И наконец, что не менее важно, есть правило по поводу готовки. У Линды все всегда сводится к пасте. Часто только с небольшим количеством масла и соли, в редких случаях – с покупным соусом. Иногда она задается вопросом, готовит ли она постоянно одно и то же, потому что надеется, что в какой-то момент родители так устанут от ее вечных макарон, что закажут еду на дом или просто отменят правила кухни. Но они доказывают, что их не так-то просто сломать. Так что еще раз пасту с маслом.
Другие
КЛЕМЕНС:
Ей повезло, что она ничего обо мне не писала. С другой стороны, я немного удивлен, что меня вообще не упомянули. Я имею в виду, что мы учились вместе целых три года. А теперь она обо мне вообще ничего не пишет? Серьезно?
ДЖОАННА:
Я вообще не понимаю, о чем речь. Меня не волнует, что думает эта тупая корова. Если честно, думать о ней – последнее дело.
НАТАН:
Она мне всегда очень нравилась, у нас было несколько совместных проектов, но, судя по тому, что я сейчас прочитал, лучше ее избегать. В противном случае ее следующая вспышка гнева будет направлена на меня.
КЭТИ:
Я всегда знала, что она только строит из себя шлюху. То есть, вы серьезно не заметили?
ТАТЬЯНА:
Боже мой, она просто была честной. Все, что она сказала – полная правда. Все остальное – ее личное дело. В этой истории самый настоящий козел – тот, кто опубликовал все записи. Серьезно, кто это вообще сделал?
ПАУЛЬ:
Ну, я догадываюсь, кто за этим стоит. Интуиция подсказывает. С другой стороны, тот факт, что этот человек тоже есть в записях, оскорбляет и его. Но это может быть умным ходом, чтобы отвлечь от себя подозрения. Ясное дело, что обо мне в записях ничего не было. Я же недостаточно важен. Наверное, мне повезло.

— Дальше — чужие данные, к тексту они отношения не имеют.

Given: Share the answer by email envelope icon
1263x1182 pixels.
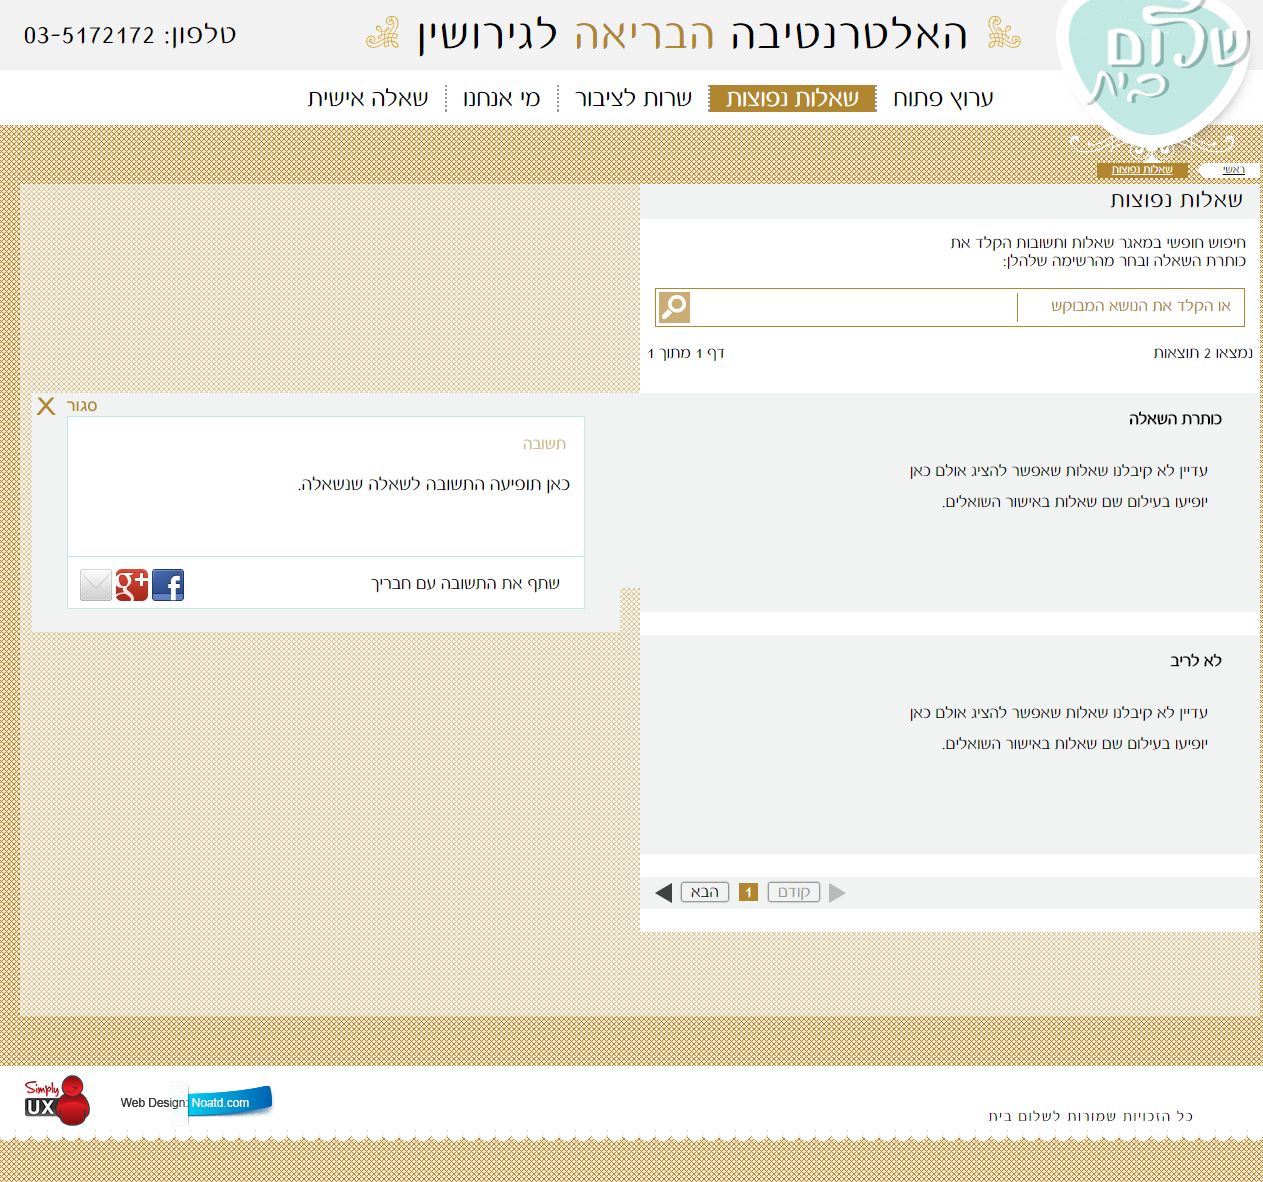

Эдгар сходит на следующей остановке. Продовольственный рынок. И да, там действительно бывают люди, даже если это многих удивляет. Как будто этот район был чем-то вроде Диснейленда. Что, конечно, вздор. В переулках живут обычные люди. Странный баланс между стариками и яппи[2], при этом старики умирают, а вместе с ними и равновесие. Квартира, в которой живут Эдгар и его отец, находится прямо над ювелирным магазином, построенным его прадедом и прабабушкой. Эдгар точно не знает, когда это было. Когда-то. Это небольшой, забитый антикварными украшениями магазинчик. Он принадлежал им, пока не пришли нацисты. После захвата им удалось вернуть его себе. Но это уже другая история. В любом случае их фамилии на магазинчике более чем достаточно – Ротшильд. И нет, они не имеют отношения к тем самым Ротшильдам. По крайней мере, насколько Эдгар знает.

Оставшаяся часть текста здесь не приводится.